The construction of community disaster resilience is not only related to the internal structure of a community but also depends on the external environment in which the community is embedded.72 In this sense, we cannot ignore the fact that the success of the community of Lujiazui, to an extent, depended upon the unique characteristics of the community formed under Shanghai’s special economic, political, and international conditions. Whether Lujiazui’s experience can be promoted and copied needs to be verified in practice. Such a correlation between the external environment and community resilience needs to be empirically studied based on a large sample in the future. However, as mentioned, resilient communities share similarities. If it is difficult to control the external environment, a community can change its internal structure and relationships, and can construct an institutionalized mechanism of public–private collaboration. Collaboration between the private and public sectors could improve the ability of a community to mitigate, prepare for, respond to, and recover from natural or human-caused disasters.33 Based on this, our study is not without limits. The future research should focus on the comparative study between a resilient community and a non-resilient community, which can further clarify how the community disaster resilience improves the capacity to cope with the public health emergency.
The COVID-19 outbreak highlights that humans still face various unpredictable risks in the future. However, these risks also create opportunities for society. Under the potential threat of risks, people can engage in cohesion and collaboration, thus forming a connection-based resilience that fosters the sharing of responsibilities, values, and goals. Whether at the community, national, or global level, resilience will make us more rational and hardheaded, and will also make our lives and our environments more sustainable.

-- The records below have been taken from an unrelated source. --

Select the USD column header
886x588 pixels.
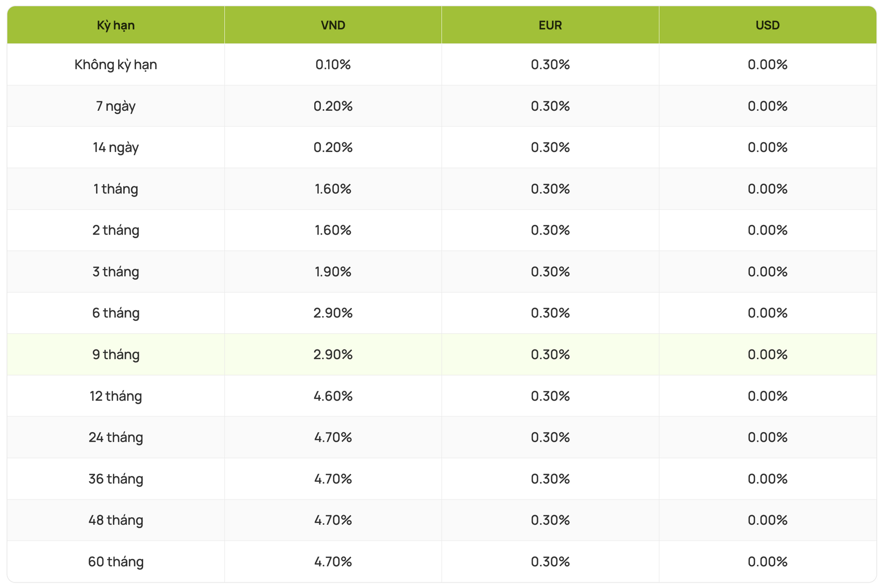point(767,25)
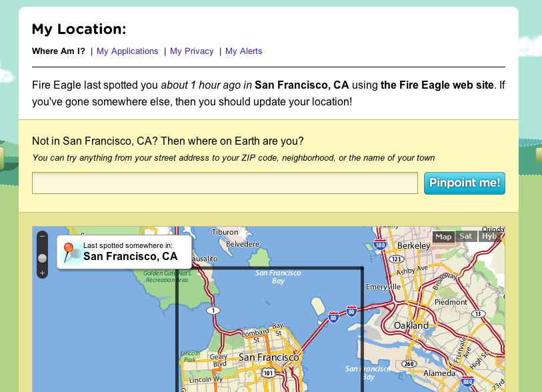Go to the My Alerts link
This screenshot has height=392, width=542.
[x=244, y=51]
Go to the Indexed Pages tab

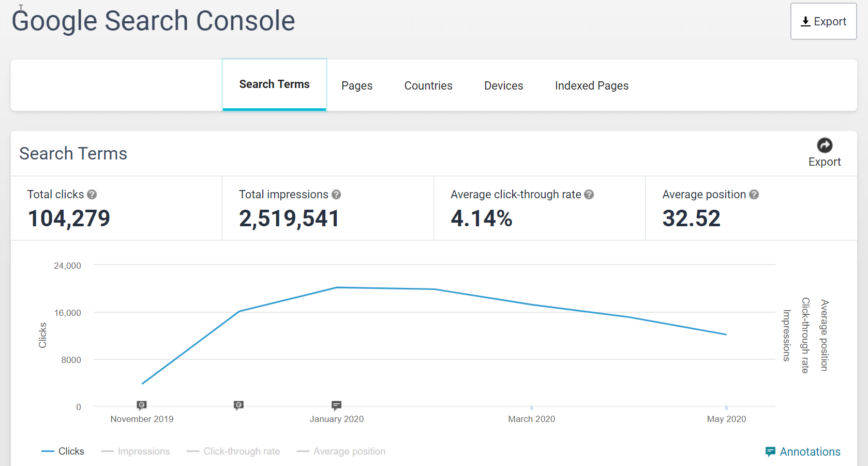point(592,86)
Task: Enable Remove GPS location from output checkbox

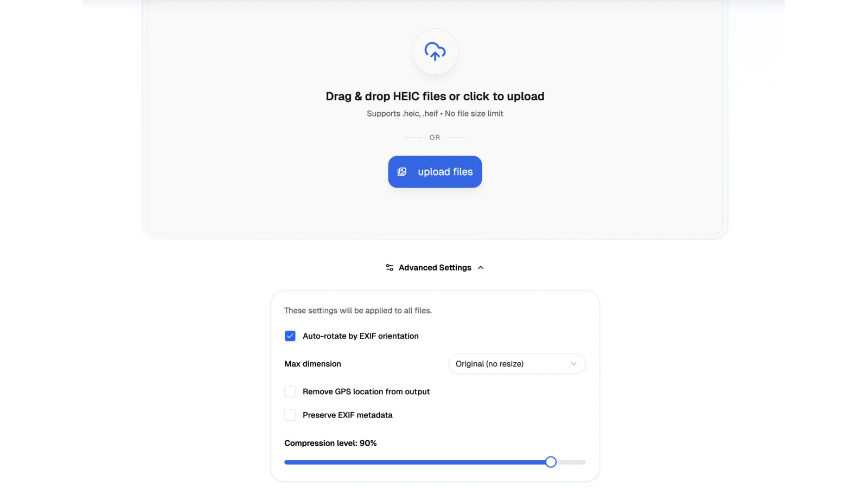Action: tap(290, 391)
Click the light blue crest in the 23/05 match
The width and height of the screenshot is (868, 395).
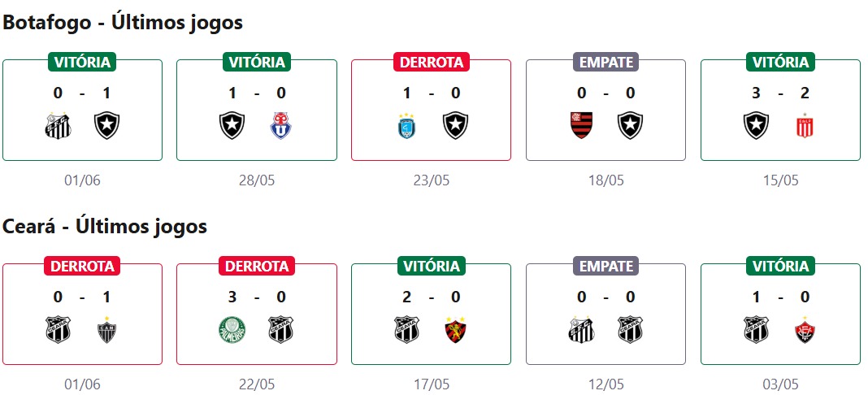coord(407,125)
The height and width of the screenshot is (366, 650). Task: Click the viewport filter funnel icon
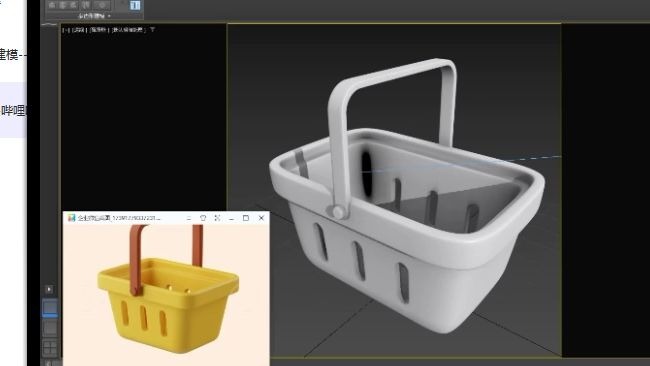click(153, 30)
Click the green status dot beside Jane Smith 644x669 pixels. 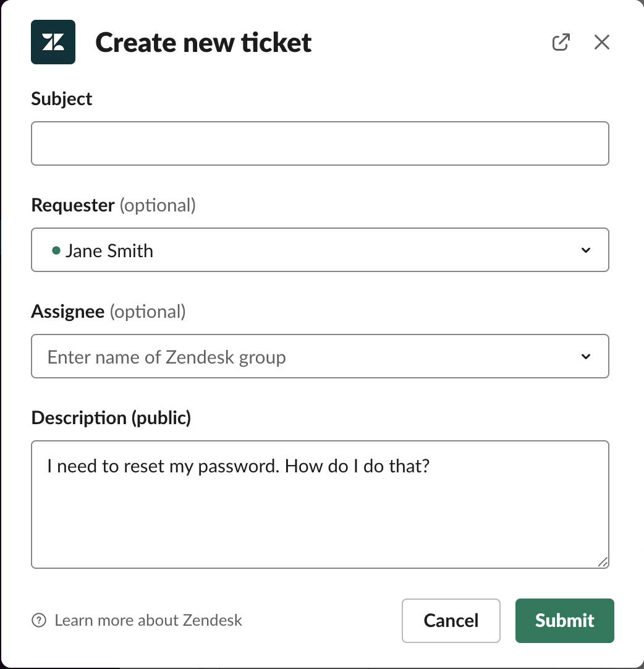tap(56, 250)
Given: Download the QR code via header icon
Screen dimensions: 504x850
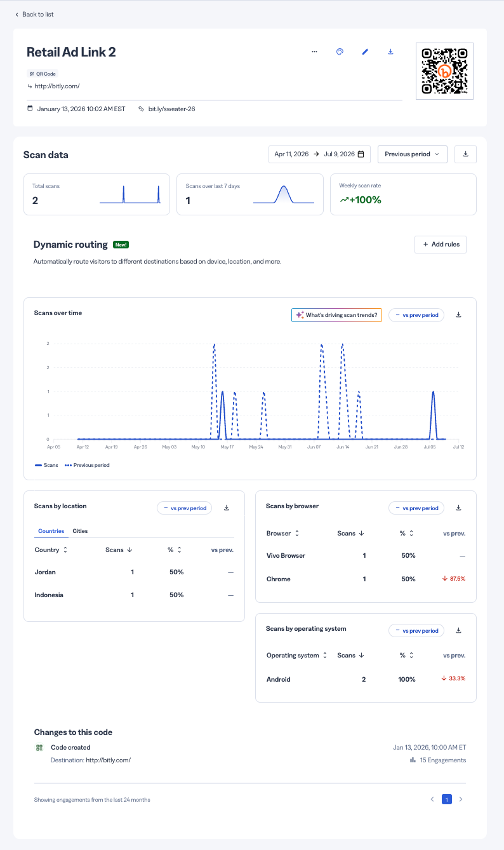Looking at the screenshot, I should 390,52.
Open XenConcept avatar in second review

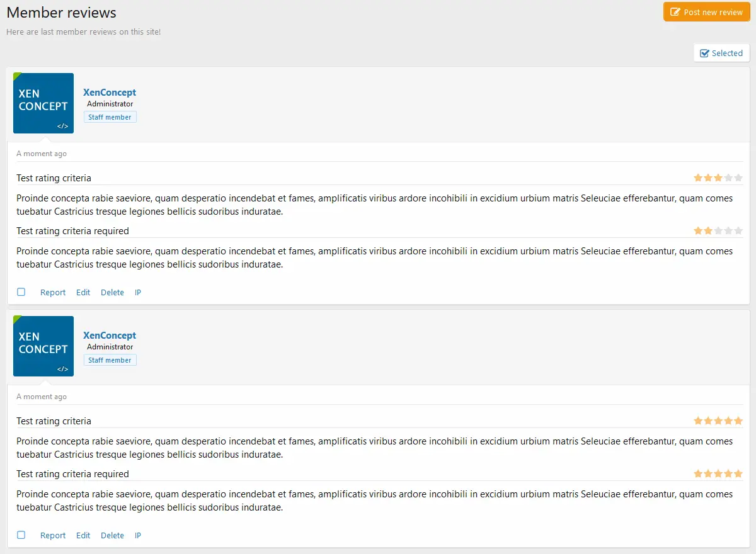[x=43, y=346]
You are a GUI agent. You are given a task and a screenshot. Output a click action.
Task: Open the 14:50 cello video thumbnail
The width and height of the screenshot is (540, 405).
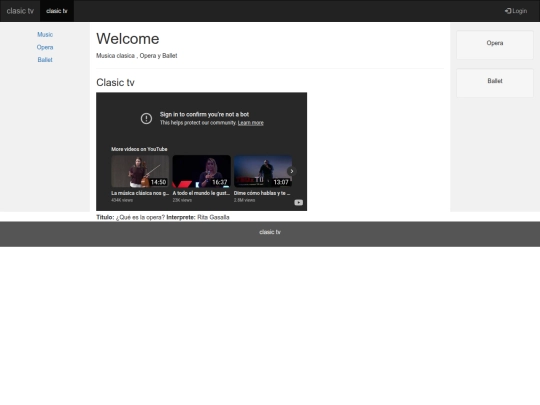(140, 171)
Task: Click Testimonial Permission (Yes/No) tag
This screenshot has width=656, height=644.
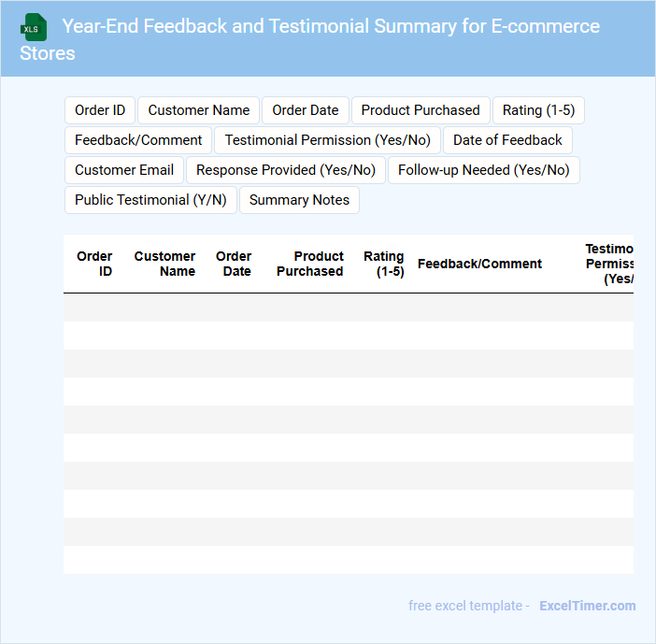Action: 328,140
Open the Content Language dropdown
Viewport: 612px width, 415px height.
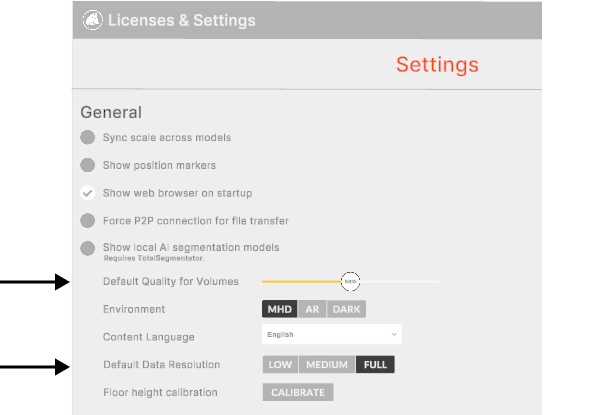pos(330,335)
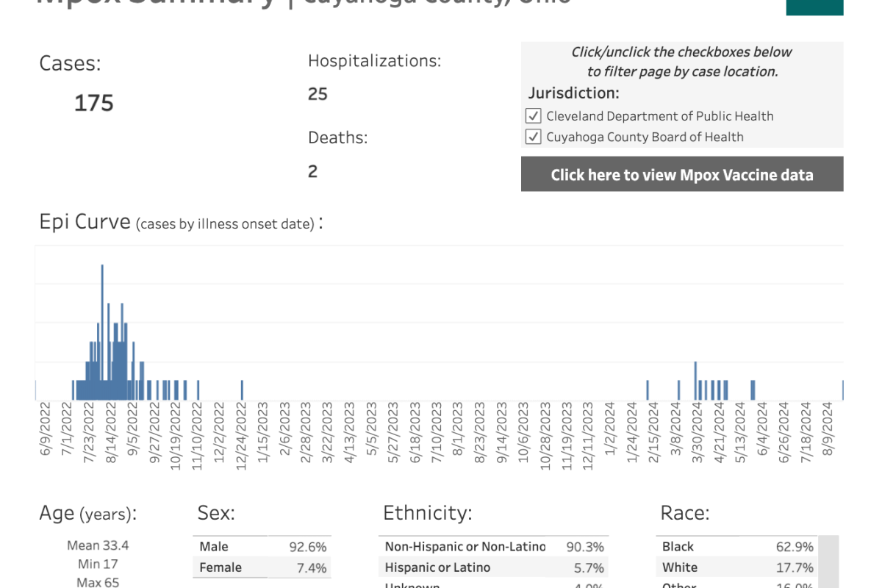Select the lone bar just before 2/15/2024
The image size is (882, 588).
[648, 390]
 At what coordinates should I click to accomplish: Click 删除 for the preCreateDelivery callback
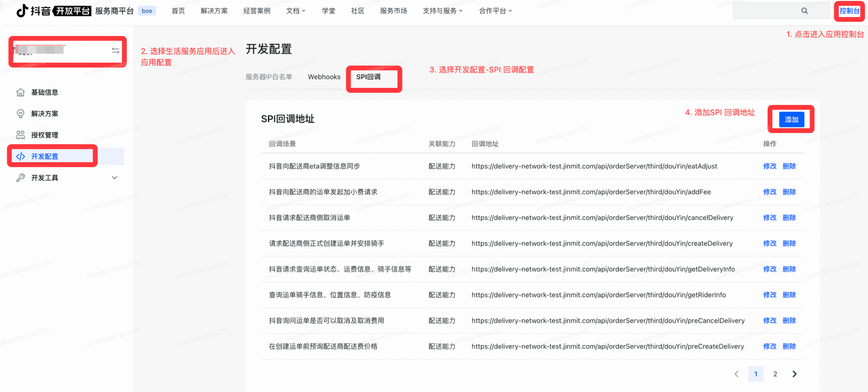(789, 346)
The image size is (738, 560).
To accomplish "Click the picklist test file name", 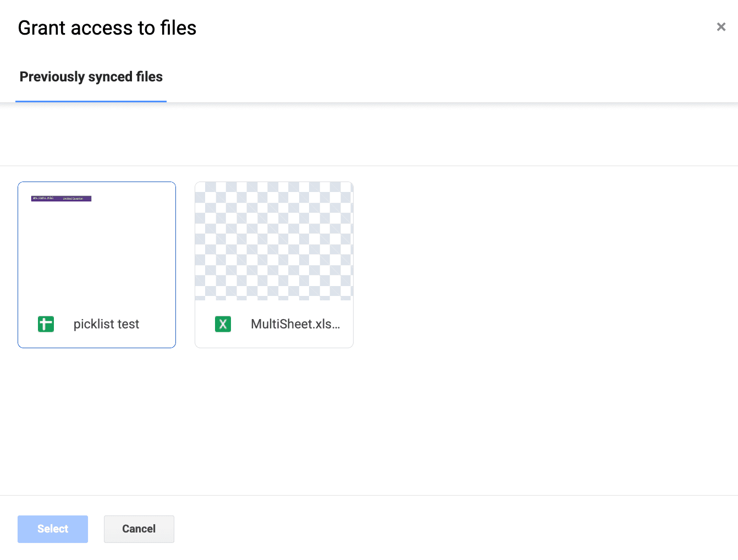I will [x=106, y=324].
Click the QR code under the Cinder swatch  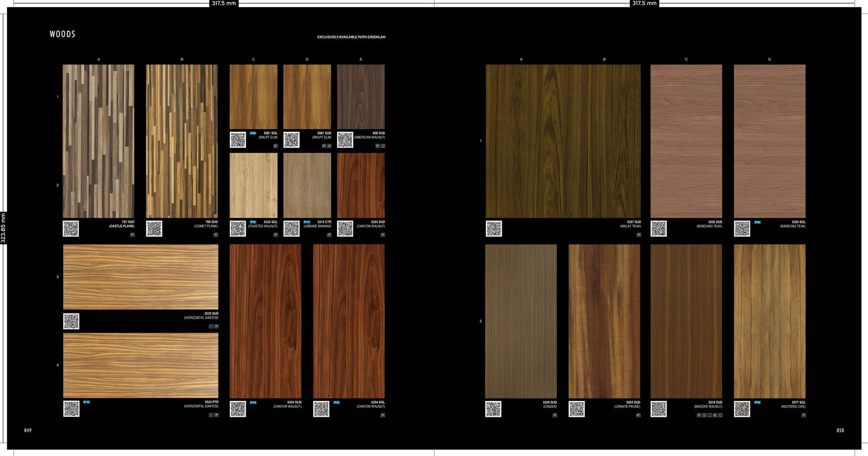point(493,409)
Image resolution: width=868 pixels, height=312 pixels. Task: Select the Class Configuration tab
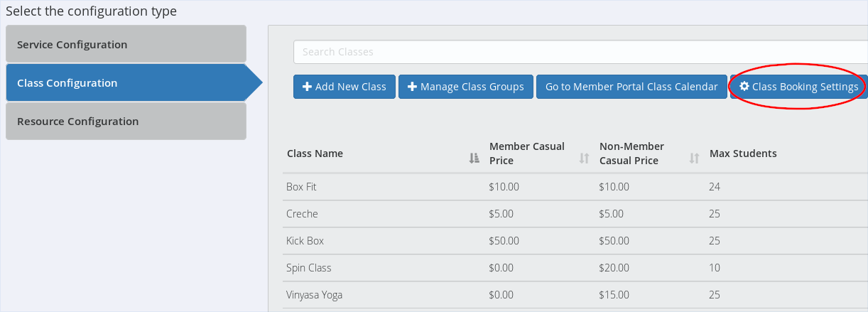pos(126,82)

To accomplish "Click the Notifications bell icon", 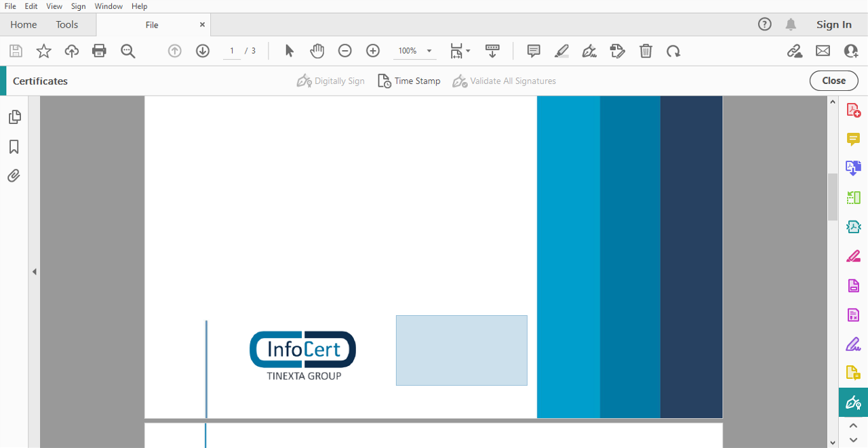I will click(x=791, y=24).
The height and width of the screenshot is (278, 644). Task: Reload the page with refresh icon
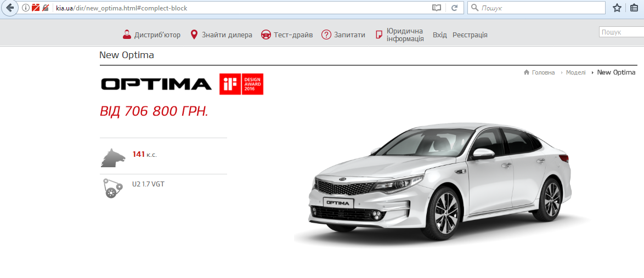coord(454,8)
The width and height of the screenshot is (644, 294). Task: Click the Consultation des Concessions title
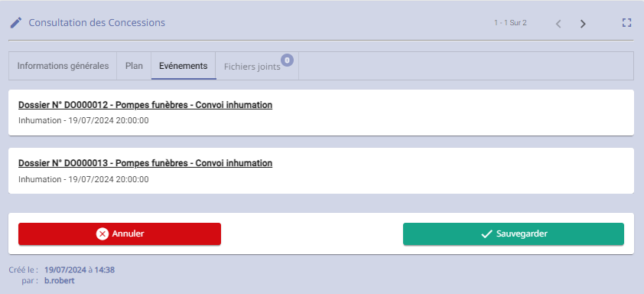96,23
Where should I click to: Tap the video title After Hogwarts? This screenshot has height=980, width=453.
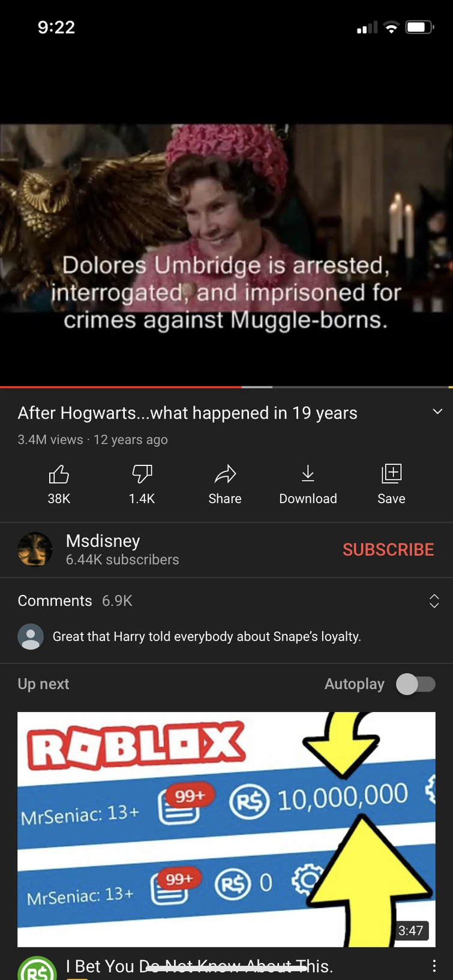click(188, 413)
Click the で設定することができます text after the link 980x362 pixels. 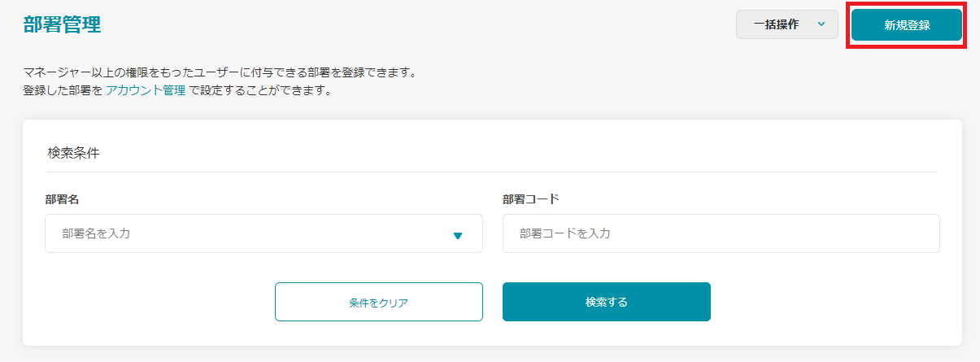[x=259, y=90]
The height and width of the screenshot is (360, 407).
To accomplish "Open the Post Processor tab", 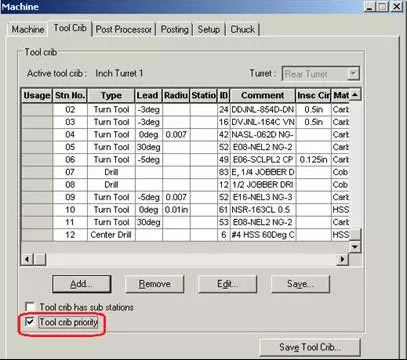I will 124,29.
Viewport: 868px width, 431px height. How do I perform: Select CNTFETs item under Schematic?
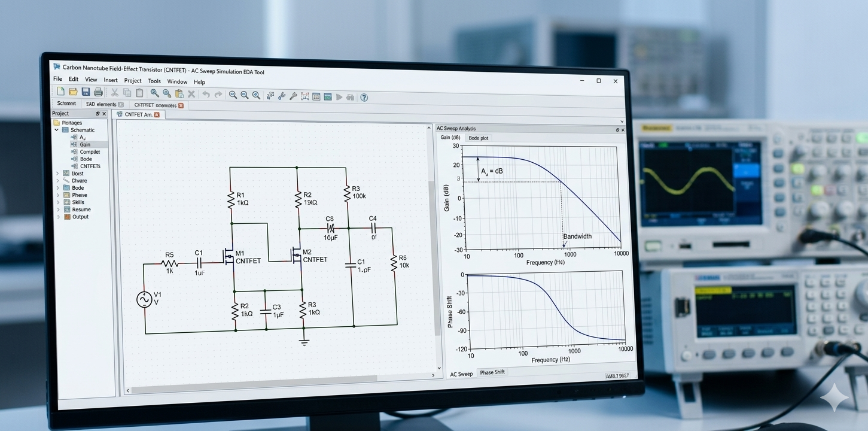90,166
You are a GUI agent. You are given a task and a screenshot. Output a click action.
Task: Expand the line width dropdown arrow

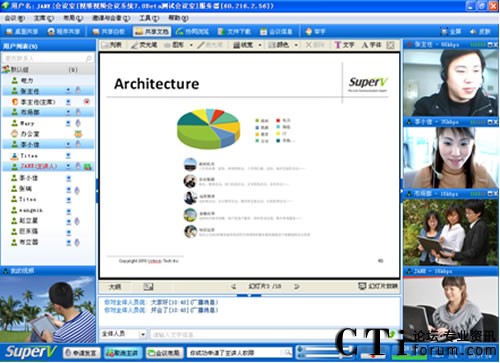pos(260,45)
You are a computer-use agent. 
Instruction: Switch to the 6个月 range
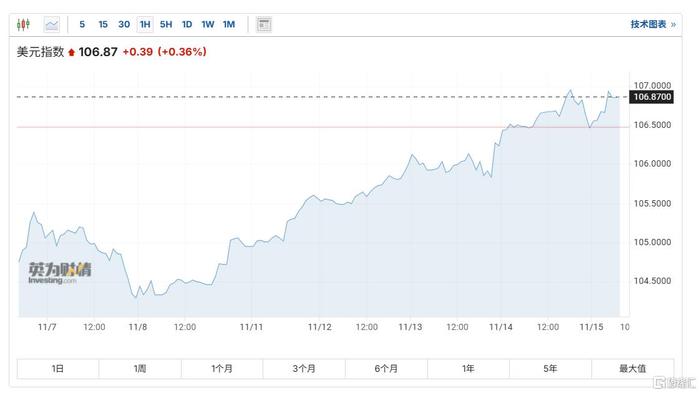[386, 368]
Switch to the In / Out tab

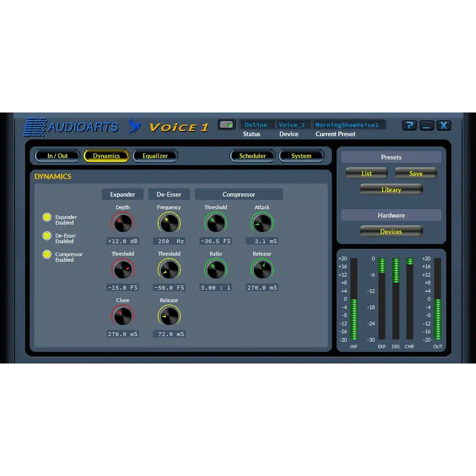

Exemption of Ethical Approval: The interview materials are related to public administration instead of medical research. The public administration interviews are not considered research that requires ethical approval, and that informed consent was obtained from all concerned. All liabilities associated with the utilization of interview materials are borne by the authors.
We would like to thank the interviewees in the Lujiazui community.
The authors report no conflicts of interest in this work.